By |May 16th, 2022 | Science | 80 Comments @ CFACT Science must be reproducible — Part One
The empirical scientist conducts controlled experiments and keeps accurate, unbiased records of all observable conditions at the time the experiment is conducted. If a researcher has discovered a genuinely new or previously unobserved natural phenomenon, other researchers -with access to his or her notes and some apparatus of their own devising- should be able to reproduce or confirm the discovery. If sufficient corroboration is forthcoming the scientific community eventually acknowledges that the phenomenon is real and adapts existing theory to accommodate the new observations.
The validation of scientific truth requires replication or reproduction. Replicability most commonly refers to obtaining an experiment’s result in an independent study, by different investigator with different data, while reproducibility refers to different investigators using the same data, methods, and/or computer code to reach the same conclusions.
Yet today the scientific process of replication and reproduction has ceased to function properly. A vast proportion of the scientific claims in published literature have not been replicated or reproduced. Estimates are that a majority of these published claims that cannot be replicated or reproduced are in fact false.
An extraordinary number of scientific and social-scientific disciplines no longer reliably produce true results, a state of affairs commonly referred to as the Irreproducibility Crisis. A substantial majority of 1500 active scientists, recently surveyed by Nature magazine coined the urgent situation a Crisis. The scientific world’s completely inappropriate professional incentives bear much of the blame for this catastrophic failure.
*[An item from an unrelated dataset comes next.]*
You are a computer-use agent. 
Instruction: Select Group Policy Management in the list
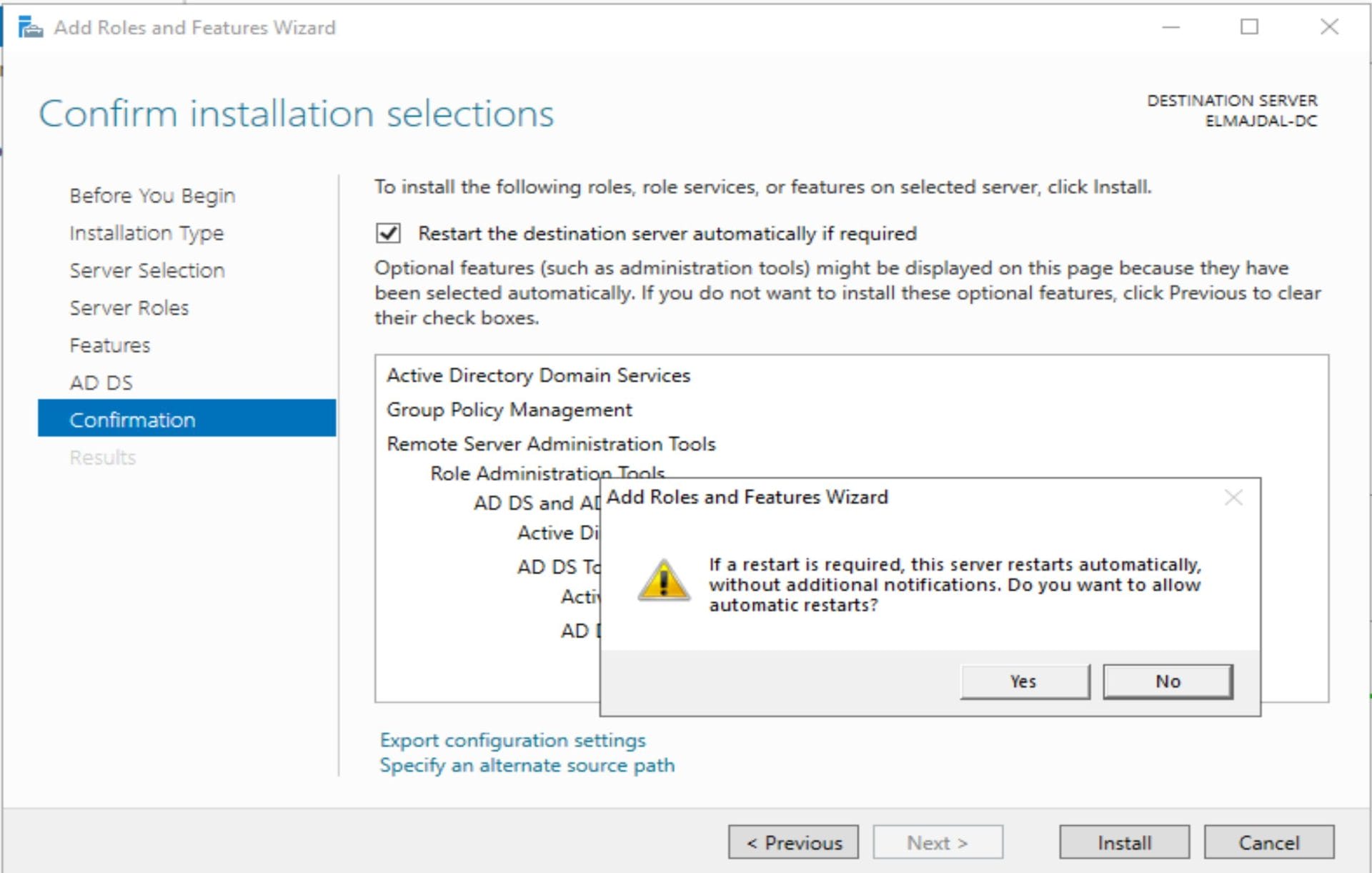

Politicians and bureaucrats commonly act to maximize their self-interest rather than acting as disinterested servants of the public good. This applies specifically to scientists, peer reviewers and government experts. The different participants in the scientific research system all serve their own interests as they follow the systems incentives.
Well published university researchers earn tenure, promotion, lateral moves to more prestigious universities, salary increases, grants, professional reputation, and public esteem-above all, from publishing exciting new positive results. The same incentives affect journal editors who receive acclaim for their journal, and personal awards by publishing what may be viewed as exciting new research-even though the research has not been thoroughly vetted.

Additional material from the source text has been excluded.